Pushgateway Read timed out
Drewster727 opened this issue · 2 comments
I'm experiencing an odd issue where my spark workers will randomly begin reporting that it cannot connect to my push gateway.
2020-04-13 11:41:55 ERROR ScheduledReporter:184 - Exception thrown from Reporter#report. Exception was suppressed.
java.net.SocketTimeoutException: Read timed out
at java.net.SocketInputStream.socketRead0(Native Method)
at java.net.SocketInputStream.socketRead(SocketInputStream.java:116)
at java.net.SocketInputStream.read(SocketInputStream.java:171)
at java.net.SocketInputStream.read(SocketInputStream.java:141)
at java.io.BufferedInputStream.fill(BufferedInputStream.java:246)
at java.io.BufferedInputStream.read1(BufferedInputStream.java:286)
at java.io.BufferedInputStream.read(BufferedInputStream.java:345)
at sun.net.www.http.HttpClient.parseHTTPHeader(HttpClient.java:735)
at sun.net.www.http.HttpClient.parseHTTP(HttpClient.java:678)
at sun.net.www.protocol.http.HttpURLConnection.getInputStream0(HttpURLConnection.java:1587)
at sun.net.www.protocol.http.HttpURLConnection.getInputStream(HttpURLConnection.java:1492)
at java.net.HttpURLConnection.getResponseCode(HttpURLConnection.java:480)
at io.prometheus.client.exporter.PushGateway.doRequest(PushGateway.java:315)
at io.prometheus.client.exporter.PushGateway.pushAdd(PushGateway.java:182)
at com.banzaicloud.spark.metrics.sink.PrometheusSink$Reporter.report(PrometheusSink.scala:98)
at com.codahale.metrics.ScheduledReporter.report(ScheduledReporter.java:242)
at com.codahale.metrics.ScheduledReporter.lambda$start$0(ScheduledReporter.java:182)
at java.util.concurrent.Executors$RunnableAdapter.call(Executors.java:511)
at java.util.concurrent.FutureTask.runAndReset(FutureTask.java:308)
at java.util.concurrent.ScheduledThreadPoolExecutor$ScheduledFutureTask.access$301(ScheduledThreadPoolExecutor.java:180)
at java.util.concurrent.ScheduledThreadPoolExecutor$ScheduledFutureTask.run(ScheduledThreadPoolExecutor.java:294)
at java.util.concurrent.ThreadPoolExecutor.runWorker(ThreadPoolExecutor.java:1149)
at java.util.concurrent.ThreadPoolExecutor$Worker.run(ThreadPoolExecutor.java:624)

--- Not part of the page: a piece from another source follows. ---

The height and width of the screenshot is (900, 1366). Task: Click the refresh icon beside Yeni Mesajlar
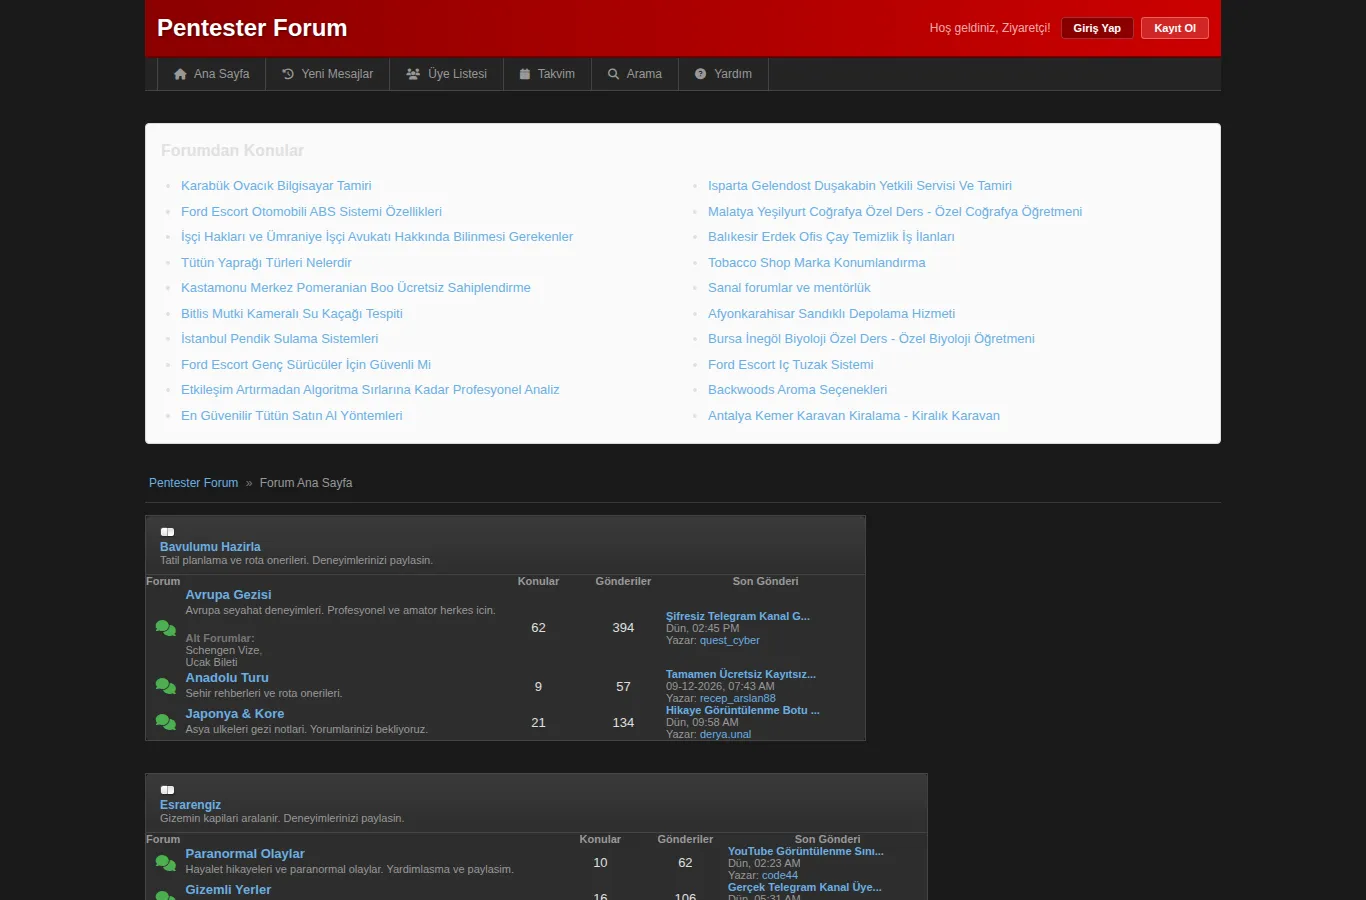tap(288, 74)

at java.lang.Thread.run(Thread.java:748)
I have verified the pushgateway is up and running and I can connect to it without issue.
However, I did notice that my pushgateway piles up in memory usage. The only piece that is sending metrics are my spark workers via this package/library.
I thought perhaps it could be a pushgateway issue, but then I found this issue on the pushgateway repo:
prometheus/pushgateway#340
That seems to indicate that something is pushing metrics into the gateway (this lib) and is not disposing of the connection properly?
Any assistance would greatly be appreciated. The error is not blocking my workers but it is very annoying causing logs to get spammed and instability in the pushgateway.
jars+versions
collector-0.12.0.jar
metrics-core-4.1.2.jar
simpleclient-0.8.1.jar
simpleclient_common-0.8.1.jar
simpleclient_dropwizard-0.8.1.jar
simpleclient_pushgateway-0.8.1.jar
snakeyaml-1.16.jar
spark-metrics_2.11-2.3-3.0.1.jar
Thanks!
spark-metrics pushes metrics to Pushgateway using the pushgateway client library: https://github.com/banzaicloud/spark-metrics/blob/2.3-3.0.1/src/main/scala/com/banzaicloud/spark/metrics/sink/PrometheusSink.scala#L98 --> https://github.com/prometheus/client_java/blob/parent-0.8.1/simpleclient_pushgateway/src/main/java/io/prometheus/client/exporter/PushGateway.java#L181
If there is any connection leak it must be in the pushgateway client lib, however looking at the source code the client lib always disconnects when returns: https://github.com/prometheus/client_java/blob/parent-0.8.1/simpleclient_pushgateway/src/main/java/io/prometheus/client/exporter/PushGateway.java#L328
The increased memory usage of your Pushgateway instance might be caused by https://www.robustperception.io/common-pitfalls-when-using-the-pushgateway which can be avoided through the use of custom group keys: #46 which do not include the instance
field.
Not sure what was causing this, but disabling consistency checks per prometheus/pushgateway#340 resolved my issue...